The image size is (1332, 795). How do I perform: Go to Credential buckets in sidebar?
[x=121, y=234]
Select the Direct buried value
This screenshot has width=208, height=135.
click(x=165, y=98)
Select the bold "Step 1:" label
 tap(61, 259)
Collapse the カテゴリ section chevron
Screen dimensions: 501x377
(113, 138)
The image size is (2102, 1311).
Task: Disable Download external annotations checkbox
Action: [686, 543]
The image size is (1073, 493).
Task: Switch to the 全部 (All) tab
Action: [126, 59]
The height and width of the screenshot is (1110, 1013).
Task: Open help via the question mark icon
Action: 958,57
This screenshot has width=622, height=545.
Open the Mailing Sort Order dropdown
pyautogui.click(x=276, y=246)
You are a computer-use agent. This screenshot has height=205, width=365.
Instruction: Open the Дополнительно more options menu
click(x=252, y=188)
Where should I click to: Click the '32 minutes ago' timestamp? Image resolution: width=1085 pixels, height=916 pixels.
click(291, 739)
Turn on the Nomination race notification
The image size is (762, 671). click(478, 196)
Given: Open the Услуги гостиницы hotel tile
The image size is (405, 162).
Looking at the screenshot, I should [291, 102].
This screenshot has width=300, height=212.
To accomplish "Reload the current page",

== AIM ==
Reproduce every one of the entries above word for word, keeping each line in its original order.

== THE SOLUTION ==
The image size is (1332, 795). How do I perform: Go to Credential buckets in sidebar?
[x=121, y=234]
Select the Direct buried value
This screenshot has width=208, height=135.
click(x=165, y=98)
Select the bold "Step 1:" label
 tap(61, 259)
Collapse the カテゴリ section chevron
Screen dimensions: 501x377
(113, 138)
The image size is (2102, 1311).
Task: Disable Download external annotations checkbox
Action: [686, 543]
The image size is (1073, 493).
Task: Switch to the 全部 (All) tab
Action: [126, 59]
The height and width of the screenshot is (1110, 1013).
Task: Open help via the question mark icon
Action: 958,57
This screenshot has width=622, height=545.
Open the Mailing Sort Order dropdown
pyautogui.click(x=276, y=246)
You are a computer-use agent. This screenshot has height=205, width=365.
Instruction: Open the Дополнительно more options menu
click(x=252, y=188)
Where should I click to: Click the '32 minutes ago' timestamp? Image resolution: width=1085 pixels, height=916 pixels.
click(291, 739)
Turn on the Nomination race notification
The image size is (762, 671). click(478, 196)
Given: Open the Услуги гостиницы hotel tile
The image size is (405, 162).
Looking at the screenshot, I should [291, 102].
This screenshot has width=300, height=212.
To accomplish "Reload the current page",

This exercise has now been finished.